Recorded data
--
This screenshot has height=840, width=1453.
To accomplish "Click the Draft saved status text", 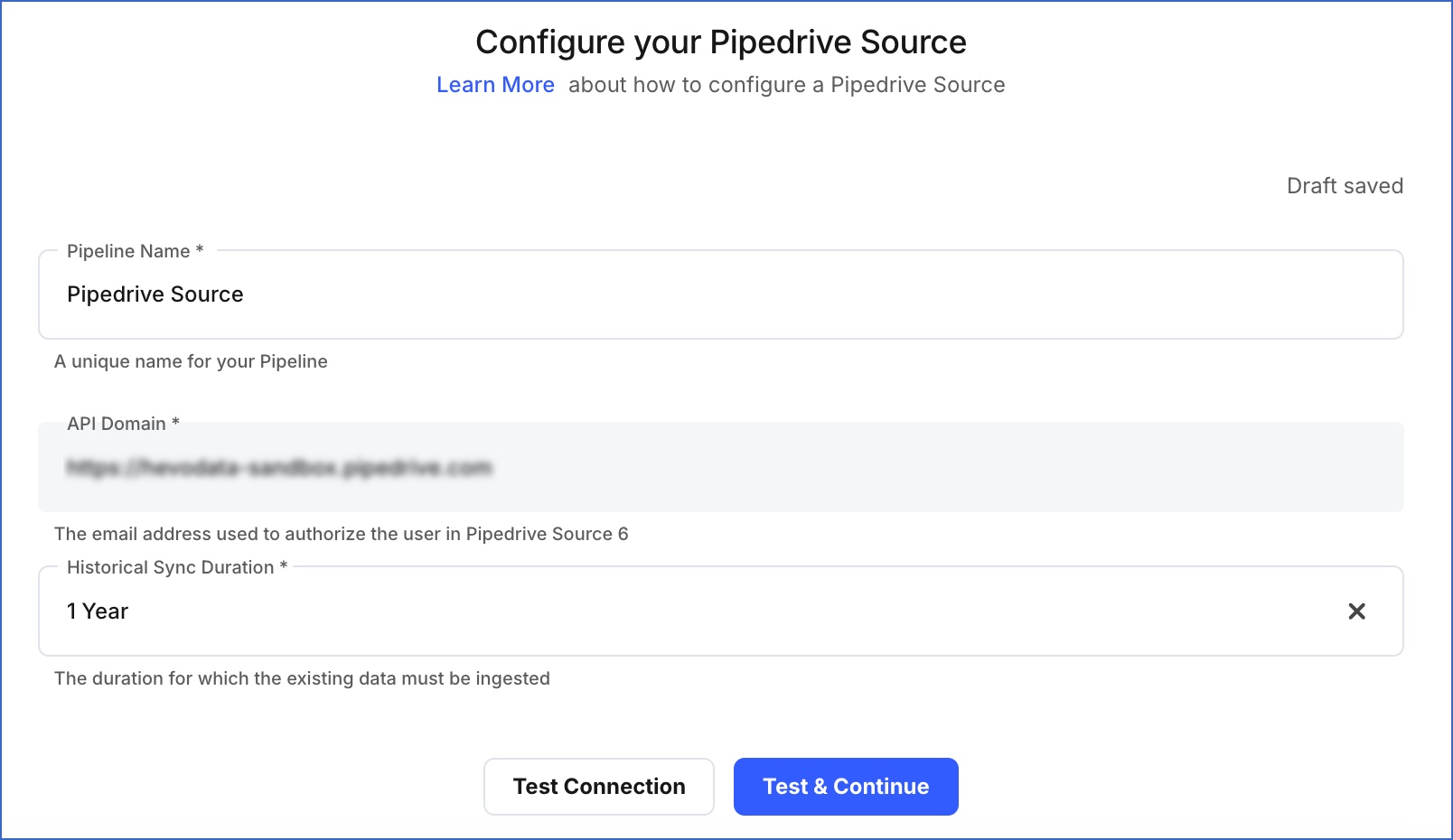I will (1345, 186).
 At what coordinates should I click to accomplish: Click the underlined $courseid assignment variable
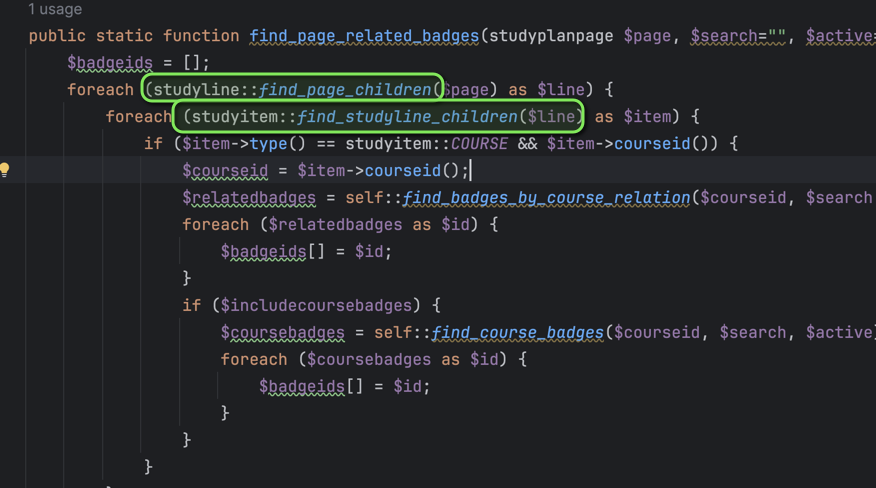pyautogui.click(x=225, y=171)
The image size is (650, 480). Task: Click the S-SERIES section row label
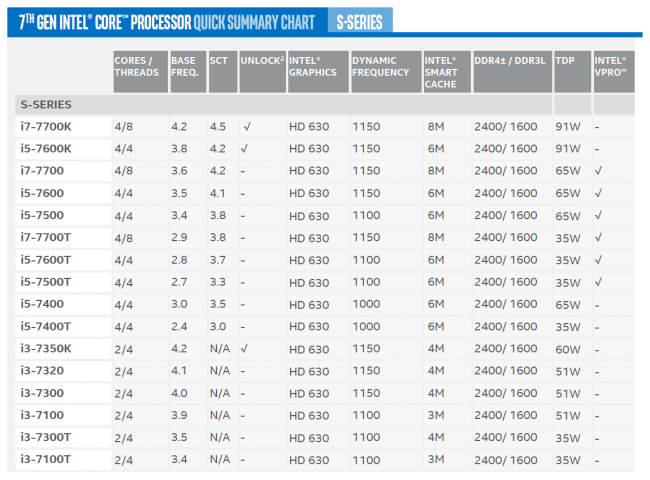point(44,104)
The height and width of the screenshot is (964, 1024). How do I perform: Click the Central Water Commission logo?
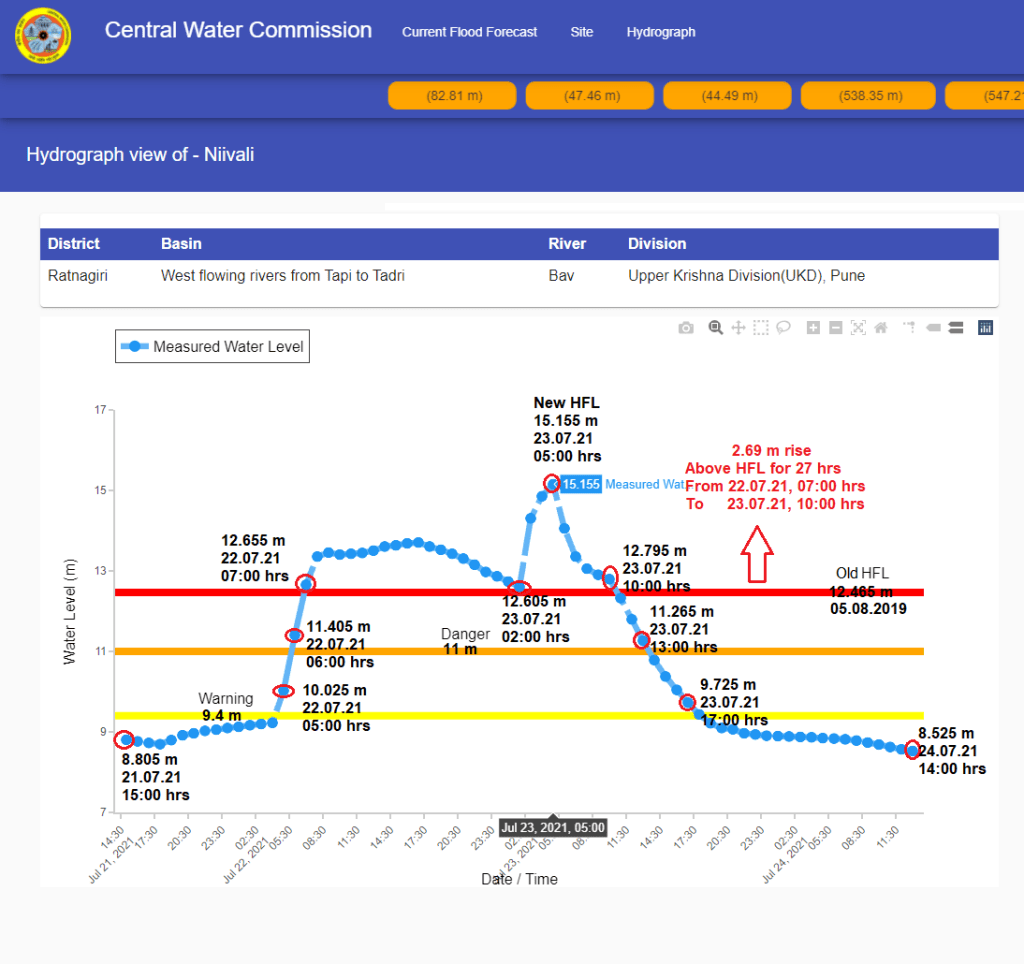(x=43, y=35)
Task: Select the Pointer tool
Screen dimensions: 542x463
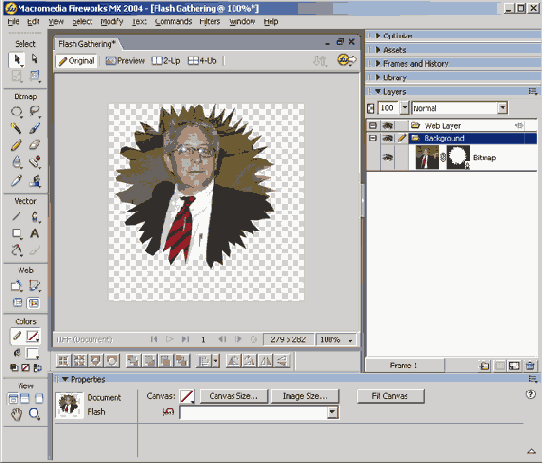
--
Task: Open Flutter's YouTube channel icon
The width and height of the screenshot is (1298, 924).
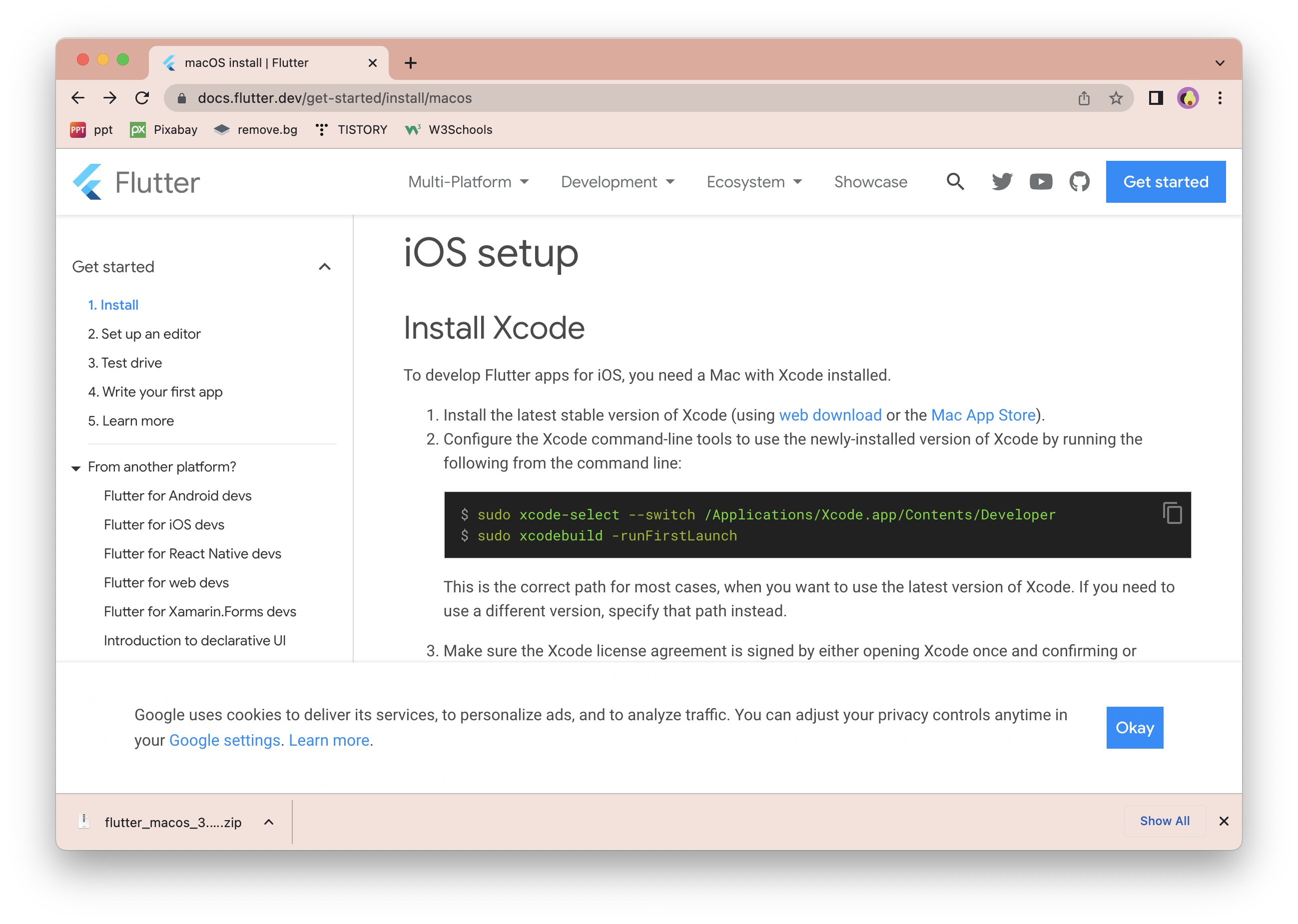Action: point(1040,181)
--
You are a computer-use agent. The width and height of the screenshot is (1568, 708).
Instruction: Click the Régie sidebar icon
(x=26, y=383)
--
Exercise details
Rescale the records starting at the line containing "At what coordinates" and ending at the line containing "Screen dimensions: 542x463", both included, by writing out every one of those lines (requests too) with each coordinate in the answers multiplied by 2.25 and rounded to a whole number, halves rounded up. Omit the pictures and return only those lines.

Exercise response
 At what coordinates should I click to accomplish: Click the underlined $courseid assignment variable
pyautogui.click(x=506, y=385)
The image size is (650, 480). Task: Click the S-SERIES section row label
point(99,234)
The height and width of the screenshot is (964, 1024). How do I perform: Click the Central Water Commission logo?
(x=97, y=79)
Task: Select the Pointer tool
Screen dimensions: 542x463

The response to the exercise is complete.